Configuring native browser isolation in FortiProxy
To configure native browser isolation in the FortiProxy GUI:
-
Configure an HTTP portal for the client to download the isolator image:
-
Go to Policy & Objects > Addresses and click Create New > Address.
-
Enter a name for the address.
-
Set Type to FQDN.
-
Enter the FQDN.
-
Click OK.
-
- Enable Captive Portal:
Go to Policy & Objects > Proxy Auth Setting.
Enable Captive Portal and select the just create address.
Set the Captive Portal Port.
Set Captive Portal Type to FQDN.
Click Apply.
-
Enable captive portal on the interface:
-
Go to Network > Interfaces and edit the interface.
-
Enable Proxy Captive Portal.
-
Click OK.
-
-
Configure a firewall proxy address:
-
Go to Policy & Objects > Addresses and click Create New > Address.
-
Set Category to Proxy Address.
-
Enter a name for the address, such as 1.
-
Set Host to all and enter the URL Path Regex.
-
Click OK.
-
-
Configure an isolator profile that uses the proxy address:
-
Go to Security Profiles > Isolator Profile and click Create New.
-
Enter a name for the profile.
-
In the Entries table, click Create New.
-
Select the Proxy Address.
-
Set Action to Isolate.
-
Click OK.
-
Click OK.
-
-
Configure an SSL/SSH profile with full ssl inspection:
-
Go to SSL/SSH Inspection and click Create New.
-
Enter a name for the profile, such as test.
-
In Enable SSL inspection of, select Multiple Clients Connecting to Multiple Servers.
- In Inspection method, select Full SSL Inspection.
-
In CA Certificate, select a CA certificate from the drop-down menu.
Later you will need to install the certificate in the browser of each machine that uses Native Browser Isolation to avoid certificate warnings.
-
Configure the other settings as required, then click OK.

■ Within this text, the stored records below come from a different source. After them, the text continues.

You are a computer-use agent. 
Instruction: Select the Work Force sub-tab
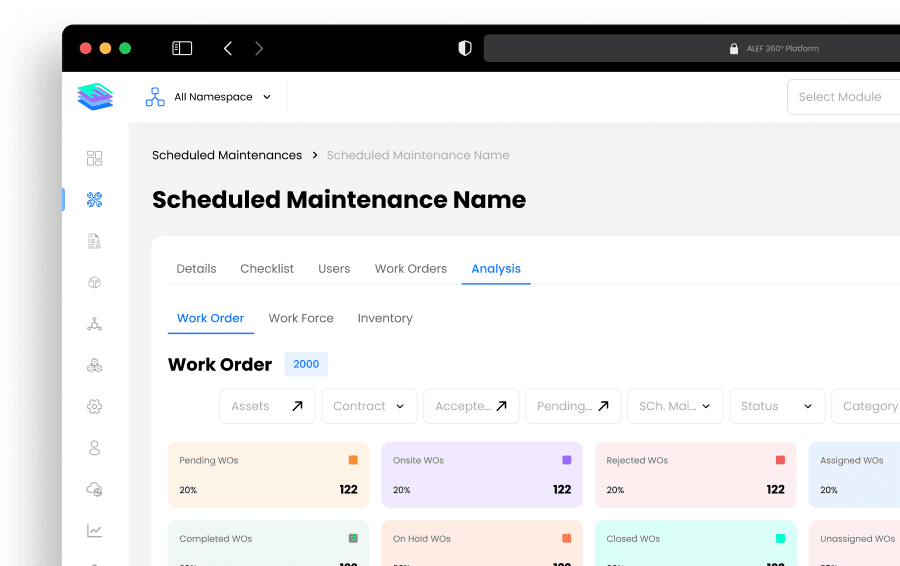pos(301,318)
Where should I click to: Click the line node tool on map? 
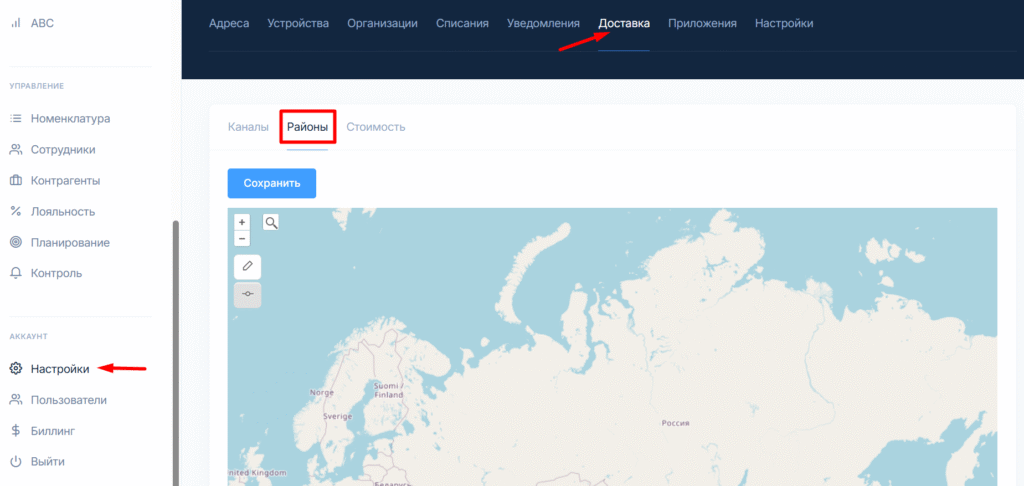click(247, 294)
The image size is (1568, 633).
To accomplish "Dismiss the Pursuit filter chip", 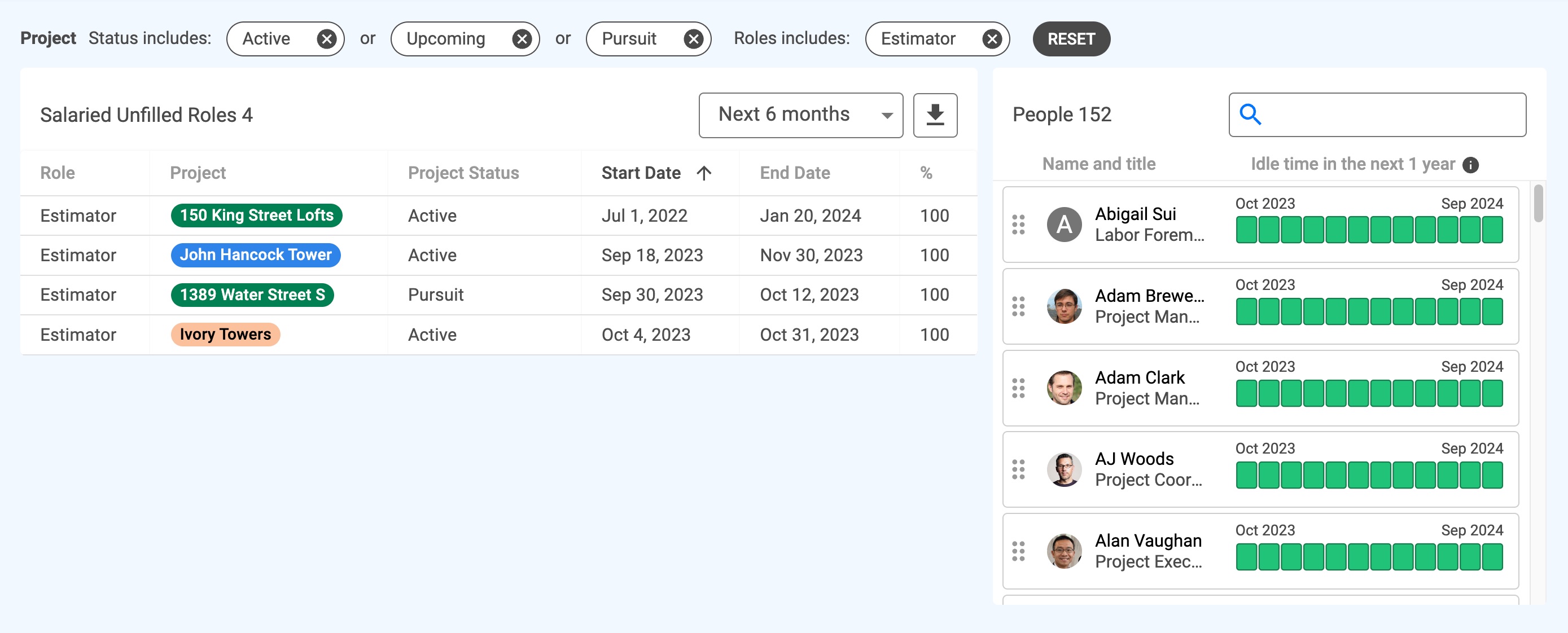I will pos(693,38).
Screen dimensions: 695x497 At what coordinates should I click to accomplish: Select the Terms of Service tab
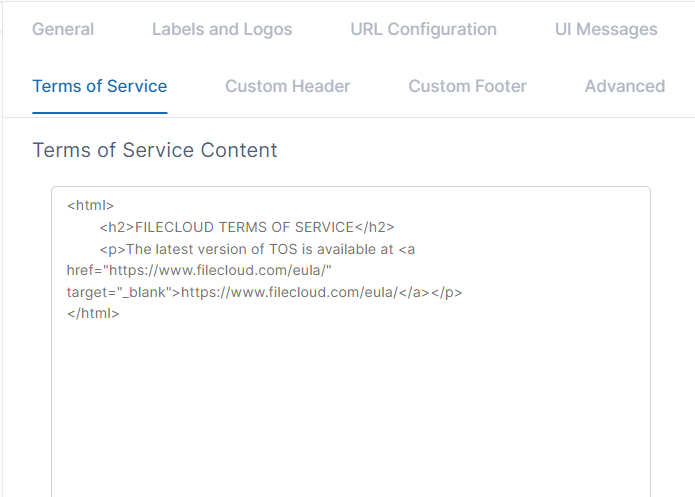(99, 86)
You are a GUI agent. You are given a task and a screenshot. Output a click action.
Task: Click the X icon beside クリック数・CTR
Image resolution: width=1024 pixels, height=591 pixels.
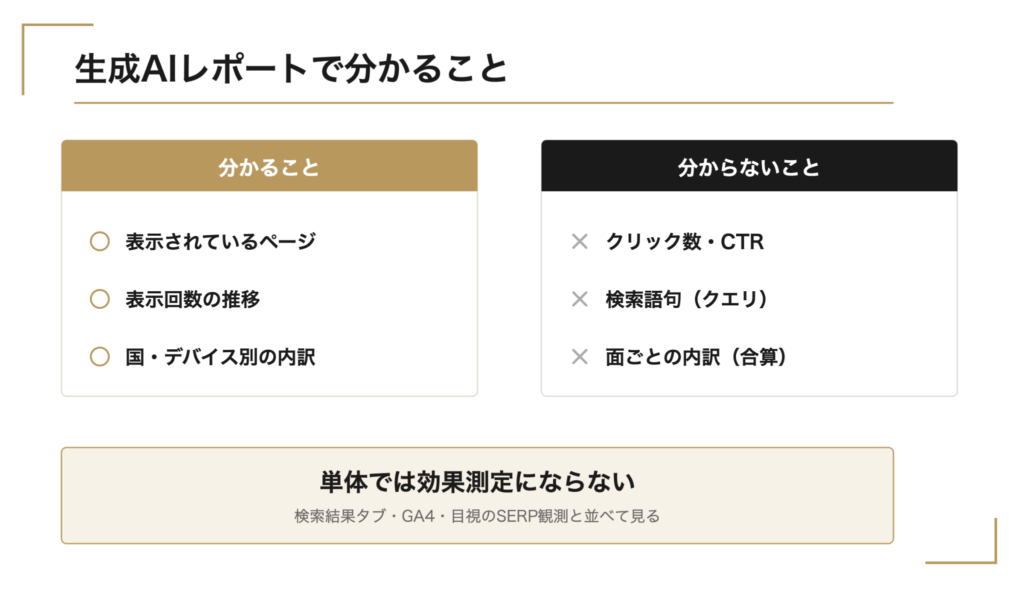(579, 242)
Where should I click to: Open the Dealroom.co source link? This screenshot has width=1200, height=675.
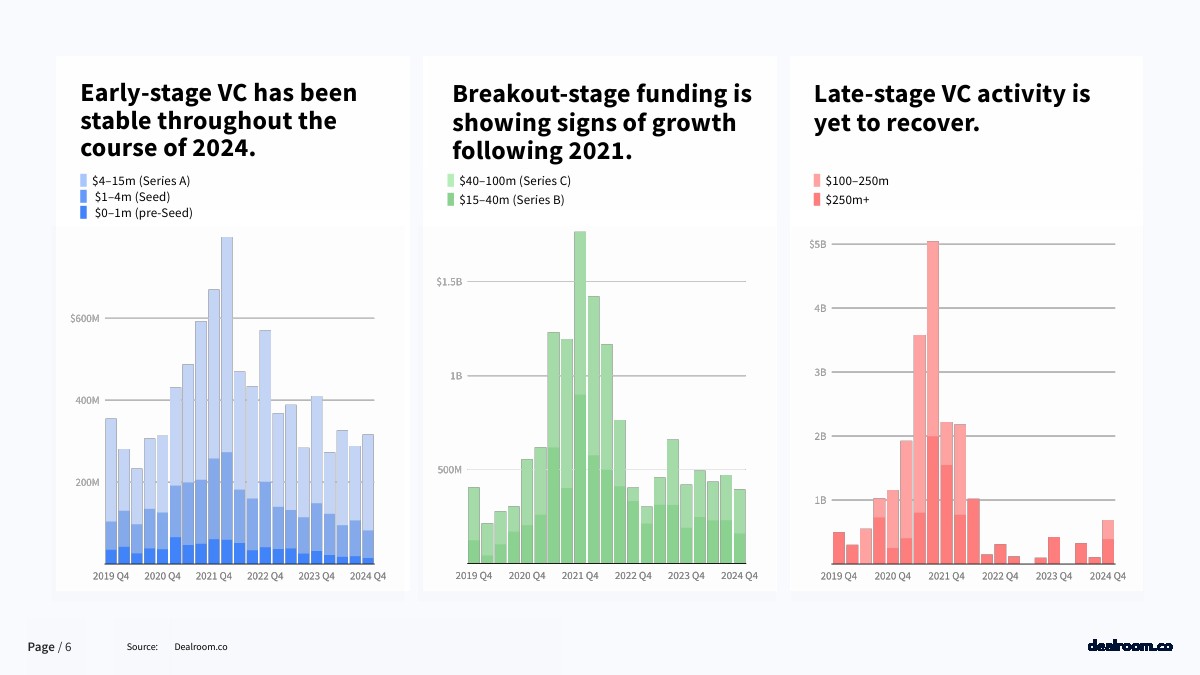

See the FortiProxy Administration Guide for more information about the configuration options.
-
-
Configure a firewall policy that uses the isolator and SSL/SSH profiles:
-
Go to Policy & Objects > Policy and click Create New.
-
Configure the following:
Type
Explicit
Explicit Web Proxy
web-proxy
Outgoing Intergave
any
Source
all
Destination
all
Schedule
always
Service
webproxy
Action
Accept
SSL/SSH Inspection
test
Isolator
1
Comments
isolator traffic inspect
-
Click OK.
-
To configure native browser isolation in the CLI:
-
Configure an HTTP portal for the client to download the FortiNBI isolator image:
config firewall address edit "Fortinet" set type fqdn set fqdn "fortinet.com" next end -
In the authentication settings, set the captive portal name:
config authentication setting set captive-portal "Fortinet" end -
Enable captive portal on the interface:
config system interface edit <interface> set proxy-captive-portal enable next end -
Configure a firewall proxy address:
config firewall proxy-address edit "1" set host "all" next end -
Configure an isolator profile that uses the proxy address:
config isolator profile edit "1" config entries edit 1 set proxy-address "1" set action isolate set status enable next end next endproxy-address <proxy-address>
Choose the proxy-address for this isolator profile entry.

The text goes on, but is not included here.